İNTERNETTEN SATANLAR DA MUAF
Başta ev hanımları olmak üzere oturdukları evlerde imal ettikleri havlu, örtü, çarşaf, çorap, örgü, dantel, tarhana, erişte, mantı gibi malları işyeri açmaksızın satanlar esnaf muaflığından yararlanıyorlar. Yani bu gelirleri üzerinden gelir vergisi ödemedikleri gibi beyanname de vermiyorlar.

Söz konusu kişilerce üretilen bu malların fiziken değil de internet ortamında satılması durumunda ise bu muafiyetten yararlanılamıyordu.

Yeni yasayla evlerde üretilen bu malların internet ortamında satılması halinde de esnaf muaflığından yararlanılabileceğine ilişkin düzenleme yapıldı. Ancak yıllık satış tutarının, yıllık asgari ücreti aşmaması gerekiyor. 2019 yılında yıllık asgari ücret 30 bin 800 lira olarak uygulanıyor.

FİNAL MAÇLARINDA İSTİSNA
2019 UEFA süper kupa finali ve 2020 UEFA şampiyonlar ligi finali müsabakaları ülkemizde oynanacak. Buna ilişkin olarak;

  • UEFA (Avrupa Futbol Federasyonu Birliği),

  • Katılımcı futbol kulüpleri,

  • Organizasyonda görevli dar mükellef kurumlara, bu müsabakalar dolayısıyla yapılacak mal teslimleri ve hizmet ifalarına KDV istisnası getirildi. Bunların, söz konusu müsabakalar dolayısıyla yapacakları mal teslimleri ve hizmet ifaları da KDV'den istisna olarak değerlendirilecek.

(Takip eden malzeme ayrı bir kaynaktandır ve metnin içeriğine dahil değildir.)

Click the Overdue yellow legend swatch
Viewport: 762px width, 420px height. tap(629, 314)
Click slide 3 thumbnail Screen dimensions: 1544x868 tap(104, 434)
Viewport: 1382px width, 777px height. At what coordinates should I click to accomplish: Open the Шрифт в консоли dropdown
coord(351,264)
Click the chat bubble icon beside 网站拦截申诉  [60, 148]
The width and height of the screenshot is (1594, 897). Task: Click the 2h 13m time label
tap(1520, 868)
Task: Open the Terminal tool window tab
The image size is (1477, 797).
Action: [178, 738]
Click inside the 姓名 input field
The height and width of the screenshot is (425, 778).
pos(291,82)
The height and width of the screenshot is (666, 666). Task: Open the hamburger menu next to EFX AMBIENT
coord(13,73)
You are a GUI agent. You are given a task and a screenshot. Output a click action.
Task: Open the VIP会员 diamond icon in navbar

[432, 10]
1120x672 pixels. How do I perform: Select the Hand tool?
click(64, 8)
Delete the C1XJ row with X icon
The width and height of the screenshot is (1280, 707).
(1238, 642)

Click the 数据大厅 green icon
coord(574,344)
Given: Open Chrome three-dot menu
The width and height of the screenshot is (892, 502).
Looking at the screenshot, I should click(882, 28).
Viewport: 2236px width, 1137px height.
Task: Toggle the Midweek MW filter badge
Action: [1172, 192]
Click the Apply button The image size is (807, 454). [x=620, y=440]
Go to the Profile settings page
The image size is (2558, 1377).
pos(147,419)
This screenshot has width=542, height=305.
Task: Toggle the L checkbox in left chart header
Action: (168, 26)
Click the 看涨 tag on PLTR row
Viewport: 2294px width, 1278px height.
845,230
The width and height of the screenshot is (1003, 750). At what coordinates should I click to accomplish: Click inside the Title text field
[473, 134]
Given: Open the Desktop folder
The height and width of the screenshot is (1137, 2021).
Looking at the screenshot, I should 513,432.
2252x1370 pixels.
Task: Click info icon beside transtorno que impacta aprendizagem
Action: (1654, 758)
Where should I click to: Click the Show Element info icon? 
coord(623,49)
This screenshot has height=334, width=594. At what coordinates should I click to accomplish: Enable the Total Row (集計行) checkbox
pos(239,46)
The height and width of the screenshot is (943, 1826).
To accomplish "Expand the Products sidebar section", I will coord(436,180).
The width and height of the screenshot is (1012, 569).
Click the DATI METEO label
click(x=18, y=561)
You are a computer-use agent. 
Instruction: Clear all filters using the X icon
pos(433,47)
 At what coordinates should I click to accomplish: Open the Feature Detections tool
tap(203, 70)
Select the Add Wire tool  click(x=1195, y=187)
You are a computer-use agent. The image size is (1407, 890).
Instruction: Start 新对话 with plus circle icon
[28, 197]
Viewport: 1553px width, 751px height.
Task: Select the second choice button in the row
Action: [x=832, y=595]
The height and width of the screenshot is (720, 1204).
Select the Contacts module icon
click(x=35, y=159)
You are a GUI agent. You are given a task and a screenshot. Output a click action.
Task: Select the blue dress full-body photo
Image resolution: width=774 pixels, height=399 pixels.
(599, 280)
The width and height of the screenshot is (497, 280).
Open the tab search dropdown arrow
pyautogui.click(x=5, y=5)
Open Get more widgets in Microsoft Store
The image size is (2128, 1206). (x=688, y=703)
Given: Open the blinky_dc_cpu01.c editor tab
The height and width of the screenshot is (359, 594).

Bu düzenleme tam istisna niteliğinde olduğundan, istisna kapsamındaki teslimlere ilişkin olarak yüklenilen vergiler de indirim konusu yapılabilecek. Hatta indirim yoluyla telafi edilemeyen vergilerin iadesi de talep edilebilecek.

Yukarıda yer alan birlik, kulüp ve kurumlara ayrıca söz konusu müsabakaların Türkiye'de oynanmasına ilişkin olarak Türkiye'de elde ettikleri kazanç ve iratları dolayısıyla gelir ve kurumlar vergisi muafiyeti de sağlanıyor. Bu muafiyet tevkif yoluyla alınan vergileri de kapsıyor.